**Input records:**

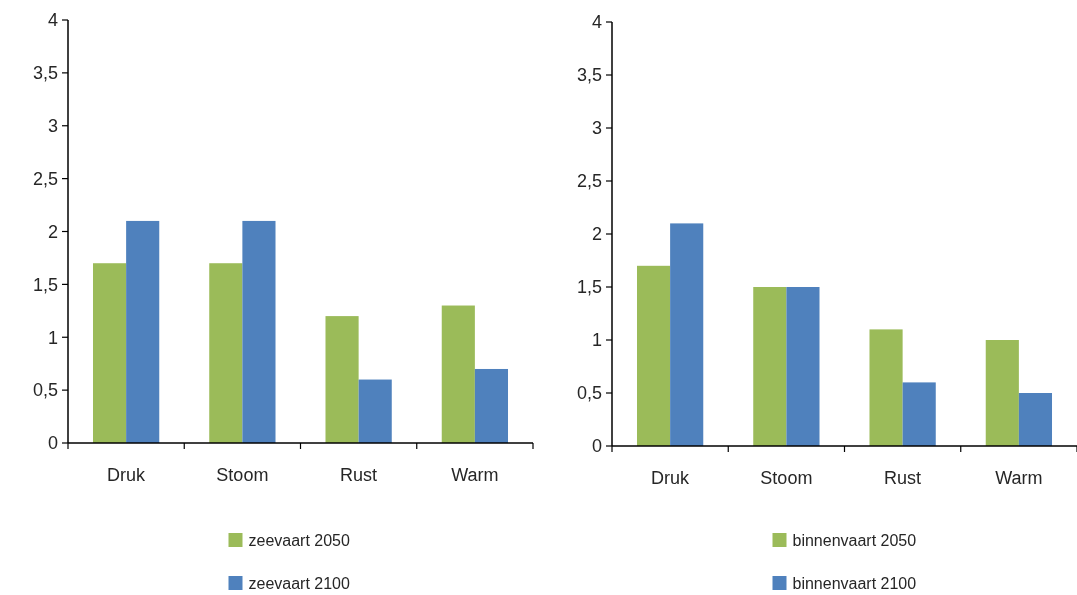 This screenshot has width=1077, height=595. Describe the element at coordinates (854, 540) in the screenshot. I see `legend-label: binnenvaart 2050` at that location.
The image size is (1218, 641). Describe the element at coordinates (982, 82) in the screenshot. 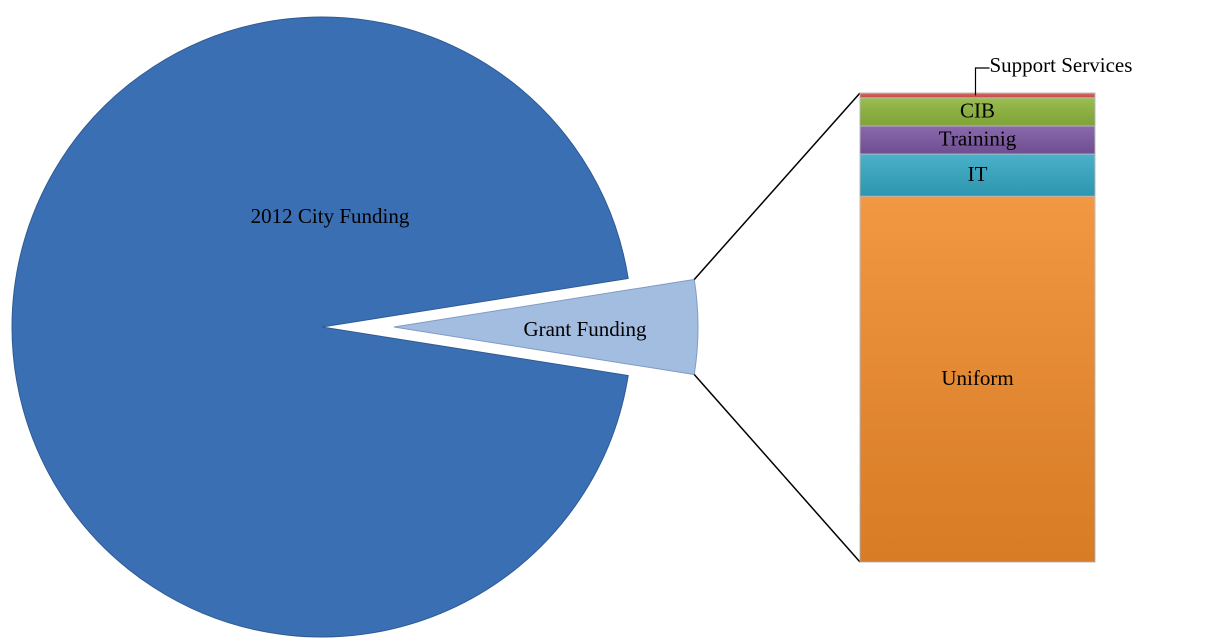

I see `leader-line` at that location.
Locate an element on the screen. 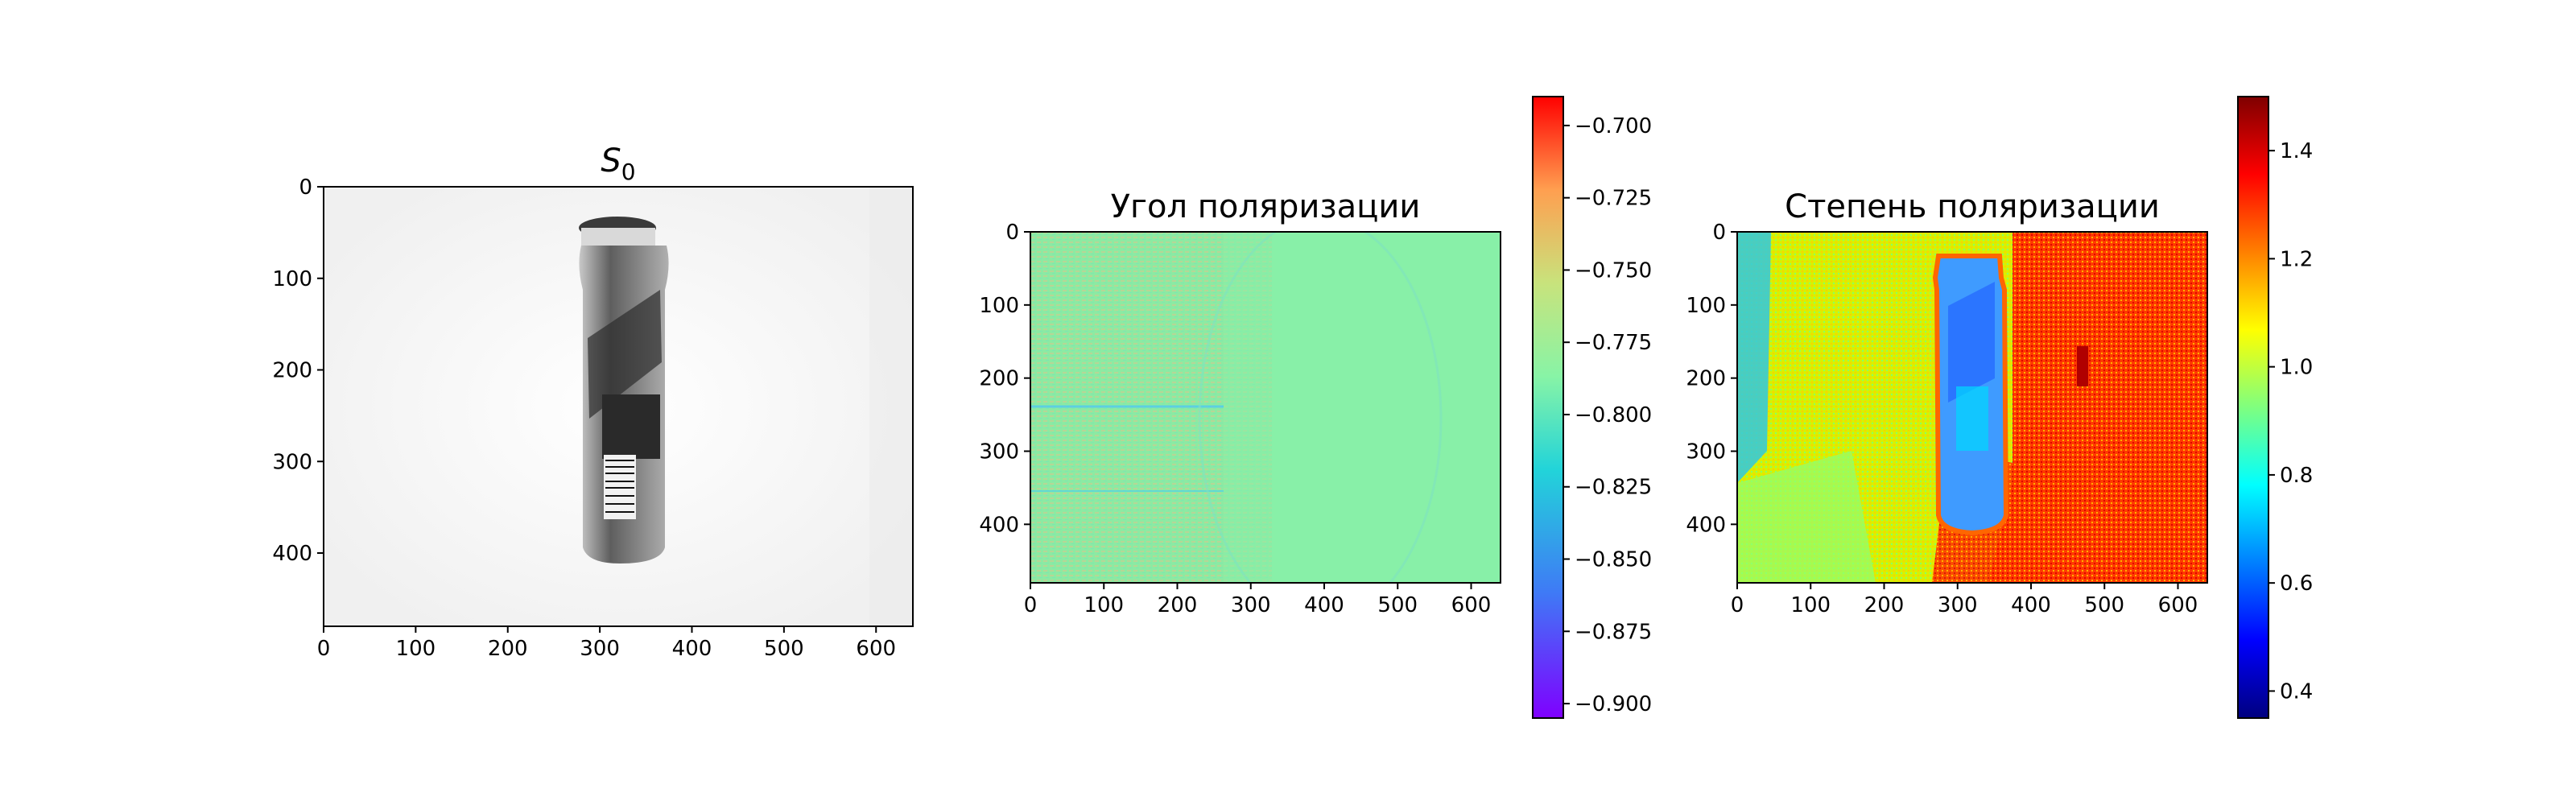  degree-colorbar is located at coordinates (2253, 408).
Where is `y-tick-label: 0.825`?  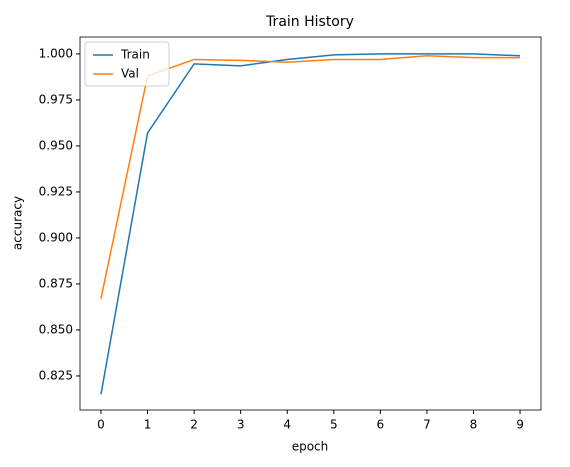
y-tick-label: 0.825 is located at coordinates (56, 375).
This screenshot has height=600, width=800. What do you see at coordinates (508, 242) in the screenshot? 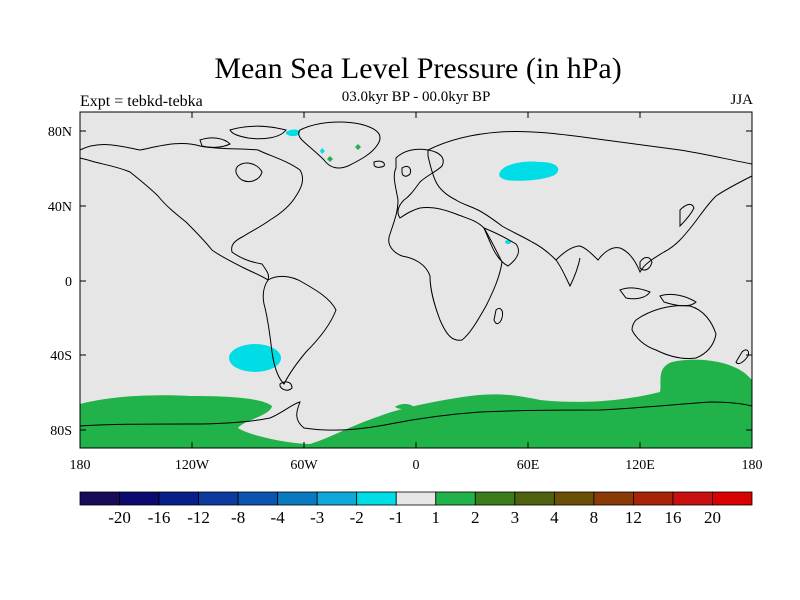
I see `negative-anomaly-arabia` at bounding box center [508, 242].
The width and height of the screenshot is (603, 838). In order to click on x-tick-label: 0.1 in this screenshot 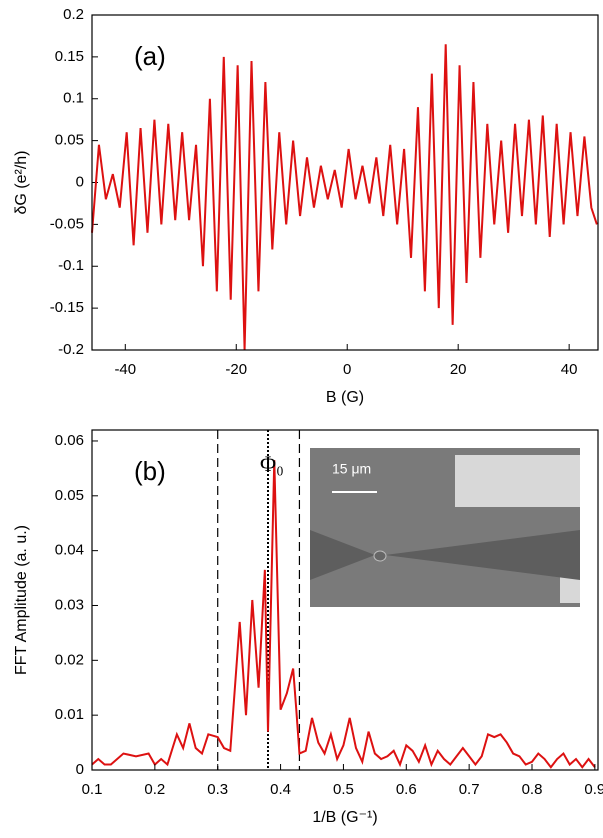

**Problem requirements:**
Swap in "screen image" for every "screenshot" in the stretch of the listing from the line containing "This screenshot has height=600, width=800." through the end of the listing, and give back only that stretch with nothing else changed. Leave the pictures out.

**Response to the exercise:**
This screen image has height=600, width=800. What do you see at coordinates (508, 242) in the screen image? 
I see `negative-anomaly-arabia` at bounding box center [508, 242].
The width and height of the screen image is (603, 838). In order to click on x-tick-label: 0.1 in this screen image 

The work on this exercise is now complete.